Y convengamos que tan extraño es encontrar esos roedores en la desolada meseta patagónica como hallarlos en plena Cordillera de los Andes, a más de cuatro mil metros de altura sobre el nivel del mar, como le ocurrió al geólogo Carlos Taballione, quien, afectado al trazado de una ruta en la provincia de Jujuy, ya en agosto del año 2000 había hallado una media docena de animales mutilados en una forma totalmente idéntica a la que en estos meses estaba ganando las páginas de los periódicos. "Todos, presentaban los mismos signos de las que han abierto el inconcluso y por ahora inexplicable capítulo de las "vacas mutiladas": no tenían ojos, lengua, carne ni cuero sobre los maxilares inferiores. Tampoco despedían olor ni atraían a las moscas. Los cóndores, los carroñeros alados más poderosos del mundo y que en familia pueden dar cuenta de una res de gran tamaño en menos de dos horas, parecían ignorar estos cadáveres. Y no sólo eso: también recordé que entre los casos recientes y el que yo presencié, hubo más similitudes: las bestias parecían haber caído fulminadas al unísono y no haber hecho ni un solo movimiento una vez que tocaron el suelo. A su alrededor no había huellas, salvo las propias, interrumpidas por una muerte súbita e instantánea. Era como si ni siquiera se hubiesen desequilibrado antes de expirar. No dejaron marcas de haber realizado pasos erráticos ni haber luchado por seguir existiendo. Pero había más cosas extrañas: todas cayeron en la misma dirección, sobre su flanco derecho, con sus cabezas apuntando hacia el Norte y formando una circunferencia casi perfecta de 100 metros de radio".

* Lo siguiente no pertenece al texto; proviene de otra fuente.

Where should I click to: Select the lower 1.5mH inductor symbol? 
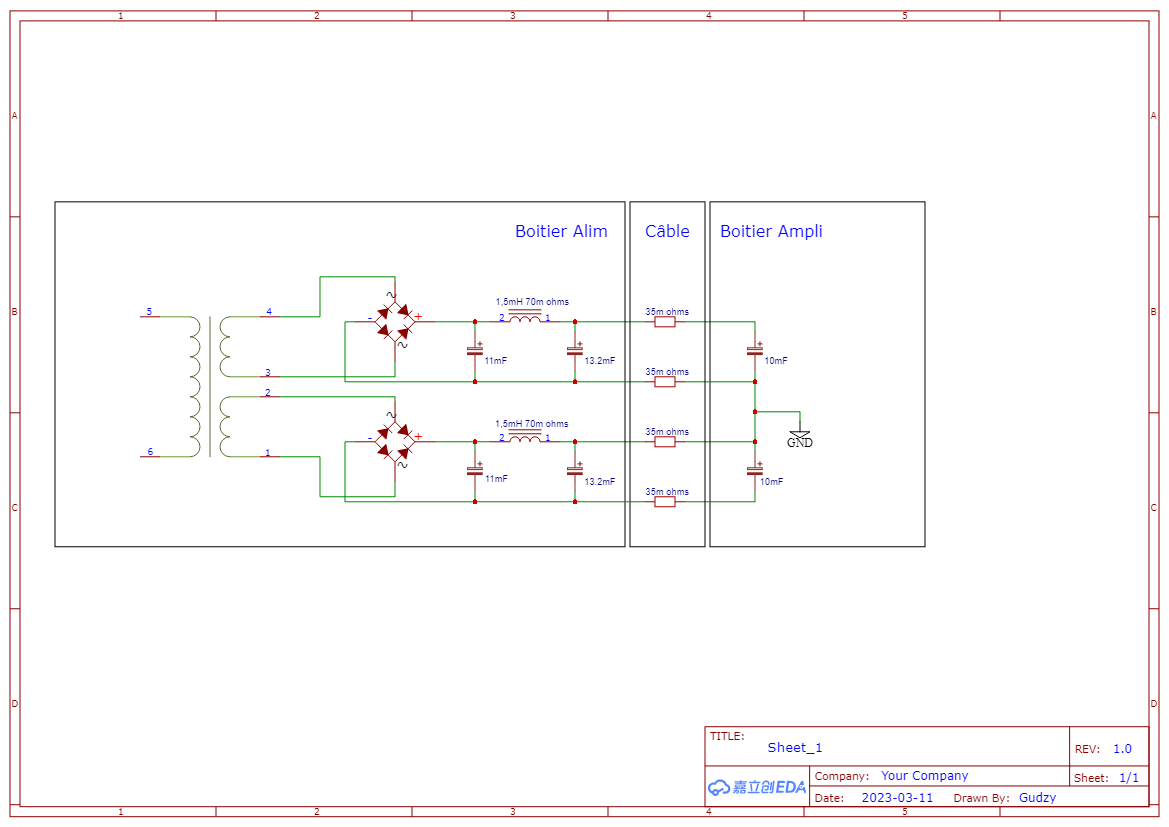pos(525,438)
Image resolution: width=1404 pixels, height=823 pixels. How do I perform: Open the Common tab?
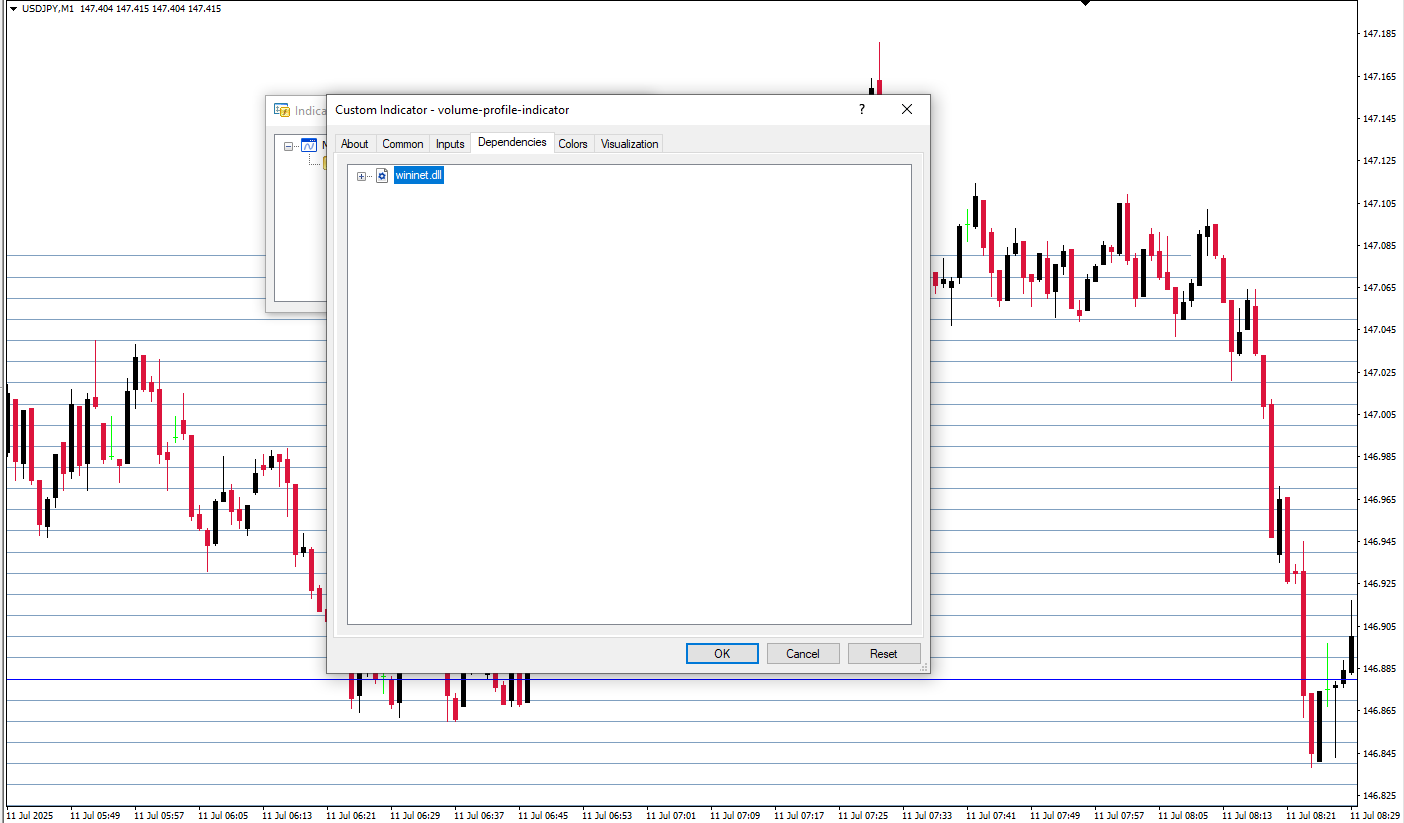coord(402,144)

O podríamos extraer el caso del perro que el 10 de julio fue encontrado en los fondos de la vivienda donde habitaba, en la ciudad norteña de Catamarca, una vivienda totalmente perimetrada de un muro -como para aventar toda posibilidad de que una horda de roedores carnívoros hubiera penetrado desde zonas aledañas- sin lengua, ojos, tráquea, aorta, parte de sus extremidades y una gran porción del cuero, que apareció como cortado con algo filoso. Tenía la cabeza despellejada y le faltaba toda la sangre. ¿Así ataca el "hocicudo"?